Fuel- Bio-fuel enthusiasts make up an odd, if interesting sub-group of environmentalism - the more mechanically-inclined students at Naropa would take every opportunity they could to stuff a flyer for one of their meetings into your hand and speak rapturously about all that contraptions some dude in Boulder had that could run on vegetable oil - and it would appear that Josh Tickell's movie about his personal and environmental awakening is that clique's media breakthrough.
Much like hempters, bio-fuelers would tell us nearly all of our energy problems can be solved if we set aside the pretzel twist of money and power that equals the worldwide extractive fuel industry and start using plant matter instead; alas, a funny thing happened on the way to our new green futures.
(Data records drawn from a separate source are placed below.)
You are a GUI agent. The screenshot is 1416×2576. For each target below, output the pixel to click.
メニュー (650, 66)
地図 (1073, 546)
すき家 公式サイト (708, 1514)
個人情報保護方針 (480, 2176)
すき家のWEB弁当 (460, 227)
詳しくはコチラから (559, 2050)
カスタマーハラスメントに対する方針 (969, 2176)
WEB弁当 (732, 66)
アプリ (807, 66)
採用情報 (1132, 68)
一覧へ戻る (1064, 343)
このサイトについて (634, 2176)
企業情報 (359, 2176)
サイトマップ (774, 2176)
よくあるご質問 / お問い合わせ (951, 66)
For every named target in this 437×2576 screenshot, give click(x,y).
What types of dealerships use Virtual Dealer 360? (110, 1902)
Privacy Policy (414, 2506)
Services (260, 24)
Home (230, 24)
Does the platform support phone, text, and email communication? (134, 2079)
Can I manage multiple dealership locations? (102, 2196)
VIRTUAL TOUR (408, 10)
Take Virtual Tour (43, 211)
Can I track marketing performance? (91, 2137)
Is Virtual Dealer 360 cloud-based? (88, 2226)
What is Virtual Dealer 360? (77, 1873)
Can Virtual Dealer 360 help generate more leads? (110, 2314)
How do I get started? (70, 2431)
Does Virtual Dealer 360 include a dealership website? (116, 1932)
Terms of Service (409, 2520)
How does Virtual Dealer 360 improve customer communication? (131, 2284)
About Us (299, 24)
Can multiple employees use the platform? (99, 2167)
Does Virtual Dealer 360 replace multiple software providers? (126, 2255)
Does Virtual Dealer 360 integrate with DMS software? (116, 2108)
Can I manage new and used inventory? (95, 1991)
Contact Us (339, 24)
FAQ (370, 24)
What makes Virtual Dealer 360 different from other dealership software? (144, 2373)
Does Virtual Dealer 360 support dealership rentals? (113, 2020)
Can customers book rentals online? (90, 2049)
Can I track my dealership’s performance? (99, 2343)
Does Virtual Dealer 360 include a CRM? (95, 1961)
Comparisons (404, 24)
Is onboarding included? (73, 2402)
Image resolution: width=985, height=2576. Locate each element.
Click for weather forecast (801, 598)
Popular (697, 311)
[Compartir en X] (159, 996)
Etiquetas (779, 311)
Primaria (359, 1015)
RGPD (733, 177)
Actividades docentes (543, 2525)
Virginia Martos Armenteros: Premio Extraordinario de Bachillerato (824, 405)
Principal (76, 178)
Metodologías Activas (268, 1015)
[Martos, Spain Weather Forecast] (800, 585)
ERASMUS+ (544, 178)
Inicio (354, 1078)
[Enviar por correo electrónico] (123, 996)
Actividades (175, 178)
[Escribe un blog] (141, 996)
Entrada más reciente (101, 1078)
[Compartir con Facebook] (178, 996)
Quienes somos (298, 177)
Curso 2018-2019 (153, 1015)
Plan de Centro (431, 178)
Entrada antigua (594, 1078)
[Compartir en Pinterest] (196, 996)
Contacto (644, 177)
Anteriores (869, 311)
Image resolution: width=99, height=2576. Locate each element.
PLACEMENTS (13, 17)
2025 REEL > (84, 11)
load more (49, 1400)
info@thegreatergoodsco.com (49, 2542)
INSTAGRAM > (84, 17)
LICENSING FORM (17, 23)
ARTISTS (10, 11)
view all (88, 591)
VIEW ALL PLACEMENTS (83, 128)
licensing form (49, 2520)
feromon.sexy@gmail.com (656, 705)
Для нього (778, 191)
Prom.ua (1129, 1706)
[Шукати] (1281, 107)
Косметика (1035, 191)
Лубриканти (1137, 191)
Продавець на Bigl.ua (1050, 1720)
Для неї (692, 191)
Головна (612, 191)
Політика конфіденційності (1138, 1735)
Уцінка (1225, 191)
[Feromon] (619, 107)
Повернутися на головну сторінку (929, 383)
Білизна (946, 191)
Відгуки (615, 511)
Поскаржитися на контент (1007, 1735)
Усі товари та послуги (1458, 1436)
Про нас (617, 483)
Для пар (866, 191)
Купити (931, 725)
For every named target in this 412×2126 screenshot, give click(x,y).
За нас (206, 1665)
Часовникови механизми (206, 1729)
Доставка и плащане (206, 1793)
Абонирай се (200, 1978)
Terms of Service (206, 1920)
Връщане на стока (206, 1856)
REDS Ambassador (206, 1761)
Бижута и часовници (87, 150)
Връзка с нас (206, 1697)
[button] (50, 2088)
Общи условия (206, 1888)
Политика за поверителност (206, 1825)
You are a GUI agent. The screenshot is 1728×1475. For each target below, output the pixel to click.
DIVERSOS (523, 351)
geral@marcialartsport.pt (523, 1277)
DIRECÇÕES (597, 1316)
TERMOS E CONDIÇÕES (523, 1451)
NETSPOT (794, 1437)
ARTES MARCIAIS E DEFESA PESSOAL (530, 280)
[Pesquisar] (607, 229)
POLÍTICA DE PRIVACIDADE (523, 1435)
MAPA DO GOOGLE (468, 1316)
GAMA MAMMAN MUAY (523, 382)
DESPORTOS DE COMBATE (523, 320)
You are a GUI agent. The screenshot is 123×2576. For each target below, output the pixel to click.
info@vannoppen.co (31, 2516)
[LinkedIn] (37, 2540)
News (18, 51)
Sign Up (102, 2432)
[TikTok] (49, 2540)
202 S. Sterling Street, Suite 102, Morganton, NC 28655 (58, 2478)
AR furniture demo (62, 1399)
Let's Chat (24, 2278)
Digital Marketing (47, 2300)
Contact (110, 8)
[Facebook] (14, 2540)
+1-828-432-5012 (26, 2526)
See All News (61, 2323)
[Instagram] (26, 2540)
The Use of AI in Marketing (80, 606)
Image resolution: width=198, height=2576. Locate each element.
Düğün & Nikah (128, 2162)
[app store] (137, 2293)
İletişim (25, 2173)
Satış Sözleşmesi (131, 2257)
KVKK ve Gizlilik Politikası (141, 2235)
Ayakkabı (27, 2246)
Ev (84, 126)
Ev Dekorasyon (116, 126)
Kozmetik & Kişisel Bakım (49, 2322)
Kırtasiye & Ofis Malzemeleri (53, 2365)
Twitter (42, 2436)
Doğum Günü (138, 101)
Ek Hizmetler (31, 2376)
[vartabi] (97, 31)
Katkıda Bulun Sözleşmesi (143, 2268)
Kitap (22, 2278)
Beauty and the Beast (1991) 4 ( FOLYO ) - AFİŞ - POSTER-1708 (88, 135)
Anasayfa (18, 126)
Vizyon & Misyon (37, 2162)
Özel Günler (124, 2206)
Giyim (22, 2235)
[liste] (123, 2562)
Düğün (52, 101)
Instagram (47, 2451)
The filmmakers say that ethanol and ethanol-like fuels - which would be a potential disaster if it were attempted on a large, industrial scale - makes up only a piece of the movie's narrative, but an interested blogger at Grist says otherwise in a couple of '08 reviews here and here. Perhaps it's best to see for yourself, at least before peak oil strikes civilization down or something. (Dex)
Absurdistan- This Film is playing at the Starz FilmCenter. Their synopsis reads:
"Welcome to Absurdistan, a small village in the high desert mountains, just on the outskirts of reality, where magical visions and bizarre events fuse together, but the sexes are divided. The village is facing a water shortage, but the men are too lazy to fix a rickety pipeline and the women are getting fed up with their good-for-nothing husbands. Led by young Aya (Kristýna Malérová), the women make a simple vow: "No water, no sex." The men's only hope is Temelko (Maximilian Mauff), whose long-promised wedding with Aya is put on hold until he finds a solution to the water problem. From the wild imagination of Veit Helmer, the award-winning director of Tuvalu, comes this perfectly pitched lyrical comedy that is romantic, surreal and boundlessly poetic."
A Secret- This Film is playing at the Starz FilmCenter. Their synopsis reads:
"Adapted from Philippe Grimbert’s best selling novel, A Secret (Un Secret) is a story of passion and guilt in troubled times, which unfolds as a young teenager uncovers the truth about his parents’ past. He finds out that before the war, his father Maxime (Patrick Bruel - The Comedy of Power, O Jerusalem) was married to Hannah (Ludivine Sagnier - 8 Women, Swimming Pool, A Girl Cut in Two, Love Songs) when he fell madly in love with his mother Tania (Cécile de France - The Russian Dolls, Avenue Montaigne). As a young Jewish couple living in Nazi-occupied France, Maxime and Tania had to make difficult choices to survive the war and the Holocaust."
Shuttle- This Film is playing at the Mayan. Their synopsis reads:
"When Jules (Cameron Goodman) and Mel (Peyton List) return from a girls’ weekend vacation, they find themselves stranded at the airport, late on a rain-drenched night. Wanting just to get home safe and sound, they board an airport shuttle with a helpful, friendly driver (Tony Curran, Red Road) for the short trip...that turns out to be anything but safe. From writer/director Edward Anderson, making his directorial debut, comes a terrifying thriller about a night that starts like any other, and a ride home that descends into darkness."